In the process of going through all the stuff in my small house/apartment, I found these two totally awesome small bags. They just need to be cleaned up a little and put to good use. Unfortunately mold is everywhere. On things that have been sitting in a box for a year like these, but also on things like my shoes which have been sitting by the door for 2 days. I hate you monsoon. On the bright side, the sun is out a lot today! I think I'll go for a walk to the coffee shop to write in my journal and prepare to go home.



I also found these totally awesome, huge, full-of-bells Indian earrings! This is actually the first time I've EVER worn a pair of dangling earrings, so you're witnessing a great event in my life. I thought of a way to wear them with my plugs even! Score. I may have to start purchasing more Indian earrings because they're so beautiful.


Here's a picture of how they change the lightbulbs in my Coffee Day that I go to all the time. It's a guy standing on a chair which is just on top of a table. That's safety at its best. Oh! Did I ever tell you about the time a few students and staff were cleaning out the water tank, standing in about a foot of water, and some live wires fell into the water? Good, safe times in India always. There isn't a month that goes buy I don't get a little electrical shock by turning on a switch somewhere. It's quite terrifying actually. 

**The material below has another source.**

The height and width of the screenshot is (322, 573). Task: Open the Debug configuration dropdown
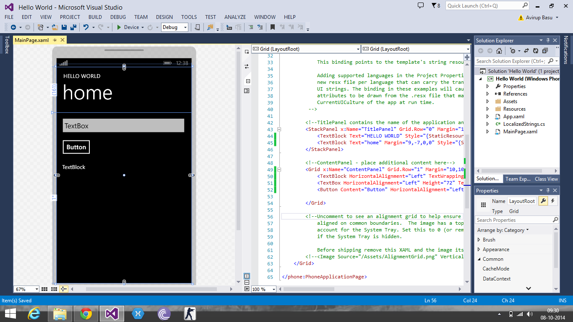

I am soon going home, just eight days to go! I'll be arriving in Minneapolis on the 17th and seriously cannot wait to eat the good food, watch the movies I haven't seen, catch up with my family, wear shorts again, and go swimming like every day! I can finally get a tan at home in Minnesota. You'd think I'd be tan after living in India for so long, but having to always wear long pants and T-shirts does not help when one wishes for golden brown skin. I found the most amazing jacket/shirt the other day. It is incredibly colorful and has animals printed all over it. So awesome. This is me in my "Korean" pose that my amazing friend Jae taught me a few years ago when I was in New Zealand.



And this is what I'm wearing today! These Indian bottoms are AMAZING and comfortable and I feel like everyone wants them. I see tourists wearing them all the time. They're called "harem pants" I think, but I don't like that name. Who'd want to be associated with a harem? Anyway, I'm really going to miss India when I'm home for three months, but I'll have all my Indian clothes with me to at least fill in some part of the gap.




One thing I'm looking forward to when I go home is spending time with this guy:


Meet Baby Sarah, my sweet, adorable, awesome little nephew. His name isn't really Baby Sarah, but that's what I like to call him since I found out about my sister-in-law's pregnancy via facebook and told them they had to name the baby after me whether boy or girl because of it. He's a lot bigger now I'm sure, but still adorable. We'll go on Aunty adventures together and visit my littlest brother at his new job together with Baby Sarah's older sister. Hahahhaa. What a great time I will have at home again.

I'm also going to attempt to lead a Bible Study while I'm home! Friday night is looking the best, but who really wants to go to a committed Bible Study on Friday nights? 

My fiancée did not receive a visa his second time around. This is one time I really dislike my country's way of doing things in other countries. Seriously, America, why can't you be nicer to outsiders? Those guys in the embassy just don't realize that what they do affects people's lives! We are not just an application, we're human beings. These people working in the embassy make me sick. But who am I to judge their lives? I know nothing about them. I am not perfect either and I also make mistakes and stupid decisions. Why can't the man that I love come home with me to meet my family? I just don't get it.

Anyway, I'm coming home by myself again. It will all be okay. Even in this hard, annoying situation, I still thank God how far he has brought me and Romel.

God is still good.

Sunday, August 7, 2011

Visas and Servants


This is what I look like right now as I'm typing this, just so you know. You can't see it but I'm wearing a necklace from the tribe of my fiancée. A dear friend gave it to me. He is Angami (that's the tribe name!) and so I always tell people I'm also Angami, but I tell him I'm Penobscott, which is the Native American tribe my ancestors come from. Don't I look so Native American to you?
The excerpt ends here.